Intrinsic Motivation

Intrinsic motivation is derived from the pleasure or satisfaction we get from inside from something which gives us immense pleasure. In other words, there is no reward or financial incentive to act as a factor in your motivation. The most common examples of this are our hobbies.

Take something like stamp collecting or making model aeroplanes, for example. Those who pursue these kinds of hobbies (or indeed any other hobby for that matter) do so because they have an overwhelming passion for them and for no other reason other than it gives them pleasure. Their enthusiasm and passion for a particular hobby keeps them self motivated.

The reason why intrinsic motivation is of interest to those in business or in places like schools, for example, is one of trying to understand how all of that passion that’s put into a hobby could potentially be harnessed and also transferred to the world of work or education.

Intrinsic Motivation In School

Firstly, it’s important to remember that you can’t instil intrinsic motivation into students, it has to come from inside them. However, it is possible to engage them in such a way that they become more motivated to develop a similar passion about learning to that which they might show towards a particular hobby.

Let’s take a nature lesson at a primary school as a prime example. If you’re simply going to talk about an iguana and tell your pupils all about it and perhaps show them a few photographs, the chances are they’ll soon get bored. But how about if you got somebody from your local zoo or pet store to bring an iguana into the classroom?

You can bet that the pupils will show far more motivation and will be far more interested and will learn and retain far more information by observing the behaviour of a real live iguana and perhaps even holding it than they would looking at pictures in a book. In other words, to create a culture of intrinsic motivation in a school lesson, you’ve got to do something that will enable pupils or students to engage with the topic.
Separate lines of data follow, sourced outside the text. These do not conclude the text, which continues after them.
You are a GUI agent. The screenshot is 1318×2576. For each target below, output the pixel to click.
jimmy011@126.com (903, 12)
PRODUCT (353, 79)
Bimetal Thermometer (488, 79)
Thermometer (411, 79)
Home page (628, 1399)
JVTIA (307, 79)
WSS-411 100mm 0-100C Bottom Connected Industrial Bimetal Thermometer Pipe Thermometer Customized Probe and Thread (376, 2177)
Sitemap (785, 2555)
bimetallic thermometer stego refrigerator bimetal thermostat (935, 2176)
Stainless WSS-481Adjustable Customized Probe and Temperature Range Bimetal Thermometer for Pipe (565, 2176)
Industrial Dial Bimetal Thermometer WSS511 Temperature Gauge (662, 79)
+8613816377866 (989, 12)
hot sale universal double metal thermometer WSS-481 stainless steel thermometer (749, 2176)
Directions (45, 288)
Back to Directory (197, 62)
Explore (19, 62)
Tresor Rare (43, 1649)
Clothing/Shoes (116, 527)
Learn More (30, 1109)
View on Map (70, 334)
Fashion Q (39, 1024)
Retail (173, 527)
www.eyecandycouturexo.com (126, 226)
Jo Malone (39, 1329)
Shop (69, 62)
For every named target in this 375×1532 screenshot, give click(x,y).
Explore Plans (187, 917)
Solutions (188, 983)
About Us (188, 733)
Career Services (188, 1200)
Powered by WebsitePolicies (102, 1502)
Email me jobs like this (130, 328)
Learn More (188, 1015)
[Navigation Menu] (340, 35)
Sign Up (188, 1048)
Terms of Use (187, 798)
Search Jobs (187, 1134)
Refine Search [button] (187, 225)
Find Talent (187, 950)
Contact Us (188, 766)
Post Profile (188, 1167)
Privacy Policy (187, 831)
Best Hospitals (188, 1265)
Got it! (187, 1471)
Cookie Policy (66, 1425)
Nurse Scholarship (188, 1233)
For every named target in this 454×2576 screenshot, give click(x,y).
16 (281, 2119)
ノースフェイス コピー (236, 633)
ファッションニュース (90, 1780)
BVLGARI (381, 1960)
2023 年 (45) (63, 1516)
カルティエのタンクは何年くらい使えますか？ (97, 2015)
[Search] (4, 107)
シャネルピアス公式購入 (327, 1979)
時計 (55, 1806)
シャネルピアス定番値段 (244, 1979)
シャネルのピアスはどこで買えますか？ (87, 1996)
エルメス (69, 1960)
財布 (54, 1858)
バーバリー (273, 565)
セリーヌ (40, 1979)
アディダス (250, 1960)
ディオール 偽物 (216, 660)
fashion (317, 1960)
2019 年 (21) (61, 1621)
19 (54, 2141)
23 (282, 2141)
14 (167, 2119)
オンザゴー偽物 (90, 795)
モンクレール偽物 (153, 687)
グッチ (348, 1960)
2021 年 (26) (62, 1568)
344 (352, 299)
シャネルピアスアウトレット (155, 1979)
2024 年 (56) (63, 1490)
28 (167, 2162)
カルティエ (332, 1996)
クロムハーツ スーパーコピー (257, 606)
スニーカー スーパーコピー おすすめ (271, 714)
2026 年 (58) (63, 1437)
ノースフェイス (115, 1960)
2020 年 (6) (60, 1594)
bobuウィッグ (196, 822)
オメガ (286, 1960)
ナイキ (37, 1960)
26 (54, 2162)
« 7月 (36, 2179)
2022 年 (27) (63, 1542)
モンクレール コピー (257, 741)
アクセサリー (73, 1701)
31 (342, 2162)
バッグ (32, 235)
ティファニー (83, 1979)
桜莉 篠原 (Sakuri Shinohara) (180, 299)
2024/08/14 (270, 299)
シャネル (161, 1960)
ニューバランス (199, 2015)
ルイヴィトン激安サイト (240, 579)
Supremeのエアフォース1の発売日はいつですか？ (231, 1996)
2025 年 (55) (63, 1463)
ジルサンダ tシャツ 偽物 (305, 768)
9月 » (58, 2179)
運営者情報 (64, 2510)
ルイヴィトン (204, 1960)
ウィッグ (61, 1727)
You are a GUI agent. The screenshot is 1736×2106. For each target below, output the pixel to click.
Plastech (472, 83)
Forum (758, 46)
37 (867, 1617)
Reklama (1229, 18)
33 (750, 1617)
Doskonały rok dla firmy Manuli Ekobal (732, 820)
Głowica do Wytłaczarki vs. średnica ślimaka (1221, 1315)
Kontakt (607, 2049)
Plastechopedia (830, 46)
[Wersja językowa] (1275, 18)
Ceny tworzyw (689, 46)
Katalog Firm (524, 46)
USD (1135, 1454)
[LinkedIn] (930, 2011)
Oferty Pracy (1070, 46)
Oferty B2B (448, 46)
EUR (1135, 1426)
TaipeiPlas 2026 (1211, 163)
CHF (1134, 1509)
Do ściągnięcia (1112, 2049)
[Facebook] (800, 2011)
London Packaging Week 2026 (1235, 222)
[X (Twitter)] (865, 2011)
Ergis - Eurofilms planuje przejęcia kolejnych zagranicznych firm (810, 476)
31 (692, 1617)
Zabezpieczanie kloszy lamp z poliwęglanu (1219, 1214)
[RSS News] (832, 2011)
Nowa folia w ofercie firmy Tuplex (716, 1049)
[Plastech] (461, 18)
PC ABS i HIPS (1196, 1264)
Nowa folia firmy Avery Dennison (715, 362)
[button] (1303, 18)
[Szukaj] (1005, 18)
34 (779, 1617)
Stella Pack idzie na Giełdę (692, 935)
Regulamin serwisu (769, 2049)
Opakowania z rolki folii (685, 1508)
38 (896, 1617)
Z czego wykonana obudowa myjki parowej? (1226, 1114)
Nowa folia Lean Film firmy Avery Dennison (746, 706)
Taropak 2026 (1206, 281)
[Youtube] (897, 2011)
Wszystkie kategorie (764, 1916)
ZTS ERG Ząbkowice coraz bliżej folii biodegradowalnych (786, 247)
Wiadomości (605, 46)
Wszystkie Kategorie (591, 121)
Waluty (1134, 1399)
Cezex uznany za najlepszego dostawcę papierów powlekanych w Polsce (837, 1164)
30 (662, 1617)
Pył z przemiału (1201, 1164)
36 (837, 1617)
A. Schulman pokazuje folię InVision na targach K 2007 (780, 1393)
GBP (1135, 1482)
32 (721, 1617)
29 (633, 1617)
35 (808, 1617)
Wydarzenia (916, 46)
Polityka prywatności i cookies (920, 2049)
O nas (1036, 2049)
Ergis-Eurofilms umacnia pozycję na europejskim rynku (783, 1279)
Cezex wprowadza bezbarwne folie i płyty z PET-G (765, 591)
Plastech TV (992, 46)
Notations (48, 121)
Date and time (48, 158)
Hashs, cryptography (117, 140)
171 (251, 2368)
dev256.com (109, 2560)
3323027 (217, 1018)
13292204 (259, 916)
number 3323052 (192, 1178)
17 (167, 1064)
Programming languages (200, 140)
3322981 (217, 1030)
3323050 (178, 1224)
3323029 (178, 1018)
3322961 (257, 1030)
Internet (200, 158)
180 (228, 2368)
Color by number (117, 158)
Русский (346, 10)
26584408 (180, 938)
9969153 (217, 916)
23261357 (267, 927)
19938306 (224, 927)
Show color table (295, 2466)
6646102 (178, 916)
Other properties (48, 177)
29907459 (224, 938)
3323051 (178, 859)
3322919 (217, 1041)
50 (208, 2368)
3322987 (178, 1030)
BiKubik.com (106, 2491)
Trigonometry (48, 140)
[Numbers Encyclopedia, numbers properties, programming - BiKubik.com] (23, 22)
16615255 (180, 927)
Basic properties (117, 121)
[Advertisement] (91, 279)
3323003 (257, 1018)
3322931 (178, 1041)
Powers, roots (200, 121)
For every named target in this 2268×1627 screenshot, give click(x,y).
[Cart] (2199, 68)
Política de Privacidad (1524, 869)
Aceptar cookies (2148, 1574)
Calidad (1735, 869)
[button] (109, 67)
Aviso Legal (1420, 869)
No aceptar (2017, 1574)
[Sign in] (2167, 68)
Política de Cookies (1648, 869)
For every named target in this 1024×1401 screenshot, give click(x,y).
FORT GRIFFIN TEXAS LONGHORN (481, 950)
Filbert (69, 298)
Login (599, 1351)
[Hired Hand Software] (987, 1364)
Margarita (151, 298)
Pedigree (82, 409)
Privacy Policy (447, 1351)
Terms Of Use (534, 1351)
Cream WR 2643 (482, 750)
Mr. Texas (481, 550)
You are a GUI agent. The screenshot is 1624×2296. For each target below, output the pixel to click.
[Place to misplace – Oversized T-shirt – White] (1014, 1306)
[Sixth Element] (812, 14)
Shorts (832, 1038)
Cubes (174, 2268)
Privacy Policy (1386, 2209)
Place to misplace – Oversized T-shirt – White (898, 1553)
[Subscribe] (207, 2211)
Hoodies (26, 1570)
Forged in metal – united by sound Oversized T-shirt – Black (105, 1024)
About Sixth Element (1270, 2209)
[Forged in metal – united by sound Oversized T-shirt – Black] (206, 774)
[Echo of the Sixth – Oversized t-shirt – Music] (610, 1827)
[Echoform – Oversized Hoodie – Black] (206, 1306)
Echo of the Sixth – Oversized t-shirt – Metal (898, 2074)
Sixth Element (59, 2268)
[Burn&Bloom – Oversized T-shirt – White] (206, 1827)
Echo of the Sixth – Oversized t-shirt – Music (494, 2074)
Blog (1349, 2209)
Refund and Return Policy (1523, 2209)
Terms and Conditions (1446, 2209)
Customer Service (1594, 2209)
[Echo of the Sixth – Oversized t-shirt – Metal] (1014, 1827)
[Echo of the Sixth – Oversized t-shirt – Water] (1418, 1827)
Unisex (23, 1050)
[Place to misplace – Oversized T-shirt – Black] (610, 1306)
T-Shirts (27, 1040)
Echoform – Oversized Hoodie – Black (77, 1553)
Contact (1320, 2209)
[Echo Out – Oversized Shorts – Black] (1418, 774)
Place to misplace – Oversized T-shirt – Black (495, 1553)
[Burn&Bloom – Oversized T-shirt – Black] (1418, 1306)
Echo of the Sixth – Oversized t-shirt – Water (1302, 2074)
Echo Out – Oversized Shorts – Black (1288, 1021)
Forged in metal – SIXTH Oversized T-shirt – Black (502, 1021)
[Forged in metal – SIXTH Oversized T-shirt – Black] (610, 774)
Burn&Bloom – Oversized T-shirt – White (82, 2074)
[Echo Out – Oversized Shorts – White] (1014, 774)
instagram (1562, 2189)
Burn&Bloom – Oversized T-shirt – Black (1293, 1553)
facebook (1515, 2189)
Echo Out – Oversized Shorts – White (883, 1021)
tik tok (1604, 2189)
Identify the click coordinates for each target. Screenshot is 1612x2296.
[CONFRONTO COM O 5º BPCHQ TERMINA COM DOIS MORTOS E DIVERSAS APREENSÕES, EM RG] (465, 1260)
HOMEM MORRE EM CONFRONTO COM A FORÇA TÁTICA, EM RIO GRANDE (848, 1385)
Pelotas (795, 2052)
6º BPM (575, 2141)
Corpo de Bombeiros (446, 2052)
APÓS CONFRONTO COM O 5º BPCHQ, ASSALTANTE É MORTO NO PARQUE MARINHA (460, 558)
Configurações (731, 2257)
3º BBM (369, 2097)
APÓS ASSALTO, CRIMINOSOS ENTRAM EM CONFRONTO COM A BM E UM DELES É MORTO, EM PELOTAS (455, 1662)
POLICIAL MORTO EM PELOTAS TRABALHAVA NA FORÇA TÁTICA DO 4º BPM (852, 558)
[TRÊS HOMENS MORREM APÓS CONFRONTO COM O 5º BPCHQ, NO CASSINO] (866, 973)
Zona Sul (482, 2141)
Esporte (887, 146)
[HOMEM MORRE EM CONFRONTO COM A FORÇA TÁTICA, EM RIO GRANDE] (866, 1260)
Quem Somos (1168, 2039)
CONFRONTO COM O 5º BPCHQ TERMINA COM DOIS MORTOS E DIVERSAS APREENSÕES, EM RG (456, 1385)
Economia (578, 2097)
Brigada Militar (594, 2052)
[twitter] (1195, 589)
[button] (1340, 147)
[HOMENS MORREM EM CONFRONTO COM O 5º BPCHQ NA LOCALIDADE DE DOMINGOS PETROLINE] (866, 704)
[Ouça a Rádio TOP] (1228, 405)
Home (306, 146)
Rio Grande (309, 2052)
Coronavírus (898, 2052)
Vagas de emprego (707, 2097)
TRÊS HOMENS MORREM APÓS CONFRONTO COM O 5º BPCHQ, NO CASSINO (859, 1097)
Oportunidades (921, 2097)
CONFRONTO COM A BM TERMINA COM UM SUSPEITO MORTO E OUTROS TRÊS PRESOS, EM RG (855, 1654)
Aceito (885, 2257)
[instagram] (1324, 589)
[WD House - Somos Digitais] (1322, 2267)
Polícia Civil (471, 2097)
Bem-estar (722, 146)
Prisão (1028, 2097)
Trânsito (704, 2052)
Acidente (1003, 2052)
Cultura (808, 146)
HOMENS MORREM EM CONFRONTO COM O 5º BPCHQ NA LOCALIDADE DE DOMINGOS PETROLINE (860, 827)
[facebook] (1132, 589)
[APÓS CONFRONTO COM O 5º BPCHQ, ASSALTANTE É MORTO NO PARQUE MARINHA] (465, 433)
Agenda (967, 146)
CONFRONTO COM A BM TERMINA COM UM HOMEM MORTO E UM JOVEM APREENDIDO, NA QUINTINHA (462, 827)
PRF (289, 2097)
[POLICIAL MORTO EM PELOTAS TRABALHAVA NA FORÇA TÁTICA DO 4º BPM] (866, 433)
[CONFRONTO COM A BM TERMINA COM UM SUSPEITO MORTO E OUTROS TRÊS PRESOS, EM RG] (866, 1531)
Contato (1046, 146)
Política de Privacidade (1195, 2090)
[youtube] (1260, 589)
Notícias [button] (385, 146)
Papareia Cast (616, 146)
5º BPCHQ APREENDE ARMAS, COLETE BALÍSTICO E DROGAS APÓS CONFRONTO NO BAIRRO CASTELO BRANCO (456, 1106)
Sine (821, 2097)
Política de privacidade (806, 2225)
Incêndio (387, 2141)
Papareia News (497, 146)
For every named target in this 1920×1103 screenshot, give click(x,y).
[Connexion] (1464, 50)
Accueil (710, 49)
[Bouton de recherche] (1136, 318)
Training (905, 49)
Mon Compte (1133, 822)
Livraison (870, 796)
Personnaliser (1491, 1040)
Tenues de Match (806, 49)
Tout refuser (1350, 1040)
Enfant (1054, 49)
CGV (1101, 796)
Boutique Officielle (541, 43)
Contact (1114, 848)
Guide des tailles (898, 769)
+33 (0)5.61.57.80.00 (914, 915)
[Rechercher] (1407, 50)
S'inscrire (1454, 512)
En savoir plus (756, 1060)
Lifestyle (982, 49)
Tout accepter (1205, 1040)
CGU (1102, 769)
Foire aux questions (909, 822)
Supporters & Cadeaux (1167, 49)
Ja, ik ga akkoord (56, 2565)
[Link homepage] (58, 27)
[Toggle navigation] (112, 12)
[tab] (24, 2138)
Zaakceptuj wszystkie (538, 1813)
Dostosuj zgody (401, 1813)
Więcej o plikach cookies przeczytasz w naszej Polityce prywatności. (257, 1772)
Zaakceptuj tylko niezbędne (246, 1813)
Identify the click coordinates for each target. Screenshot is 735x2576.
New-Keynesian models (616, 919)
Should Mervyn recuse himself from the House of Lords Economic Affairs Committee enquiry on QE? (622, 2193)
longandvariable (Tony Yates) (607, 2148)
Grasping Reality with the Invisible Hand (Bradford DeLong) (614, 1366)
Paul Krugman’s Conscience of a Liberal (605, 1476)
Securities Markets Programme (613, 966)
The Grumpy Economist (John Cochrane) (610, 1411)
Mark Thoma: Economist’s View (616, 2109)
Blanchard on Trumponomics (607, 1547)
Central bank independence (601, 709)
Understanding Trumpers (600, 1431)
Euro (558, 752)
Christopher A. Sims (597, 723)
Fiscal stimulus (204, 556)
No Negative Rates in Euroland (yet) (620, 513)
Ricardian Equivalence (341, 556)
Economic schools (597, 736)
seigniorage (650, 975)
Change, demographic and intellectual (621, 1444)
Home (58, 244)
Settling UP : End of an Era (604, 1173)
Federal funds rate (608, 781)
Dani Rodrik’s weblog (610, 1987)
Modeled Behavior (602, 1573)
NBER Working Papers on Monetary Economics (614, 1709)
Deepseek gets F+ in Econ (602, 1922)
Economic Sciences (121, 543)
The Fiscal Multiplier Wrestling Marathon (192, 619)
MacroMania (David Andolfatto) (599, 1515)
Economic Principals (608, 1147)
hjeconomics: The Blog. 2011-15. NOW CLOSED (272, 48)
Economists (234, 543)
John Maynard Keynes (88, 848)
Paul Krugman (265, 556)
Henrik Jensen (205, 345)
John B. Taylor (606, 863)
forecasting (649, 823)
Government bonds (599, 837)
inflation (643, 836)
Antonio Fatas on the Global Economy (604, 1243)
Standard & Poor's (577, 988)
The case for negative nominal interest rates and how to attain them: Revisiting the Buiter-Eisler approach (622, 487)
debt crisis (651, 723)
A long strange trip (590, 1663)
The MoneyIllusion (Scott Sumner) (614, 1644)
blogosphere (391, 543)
Intrinsic Motivation At Work

Creating a culture of intrinsic motivation at work is far more difficult for obvious reasons. Firstly, no matter how much we love our job, we are motivated go out to work for money in order to live. Therefore you can never take that out of the equation unless you’re working as an unpaid volunteer whereby similar intrinsic motivating factors will be at play.

However, what some companies attempt to do is to create an environment in which, perhaps, ways of working are introduced to at least incorporate a sense of interest and passion into your work. They can try to do that by adding more meaningfulness to your work so that you become more self motivated and start to feel a real sense of accomplishment through learning new skills which give you added value as well as testing your existing competencies and measuring them against clearly defined goals, targets and objectives so that you feel a real sense of achievement when you’ve completed a project. Money and rewards will still come into play.

However, companies often find that by making certain tasks more interesting where possible, intrinsic motivation is, to a degree, the key to obtaining better productivity and keeping a workforce happy.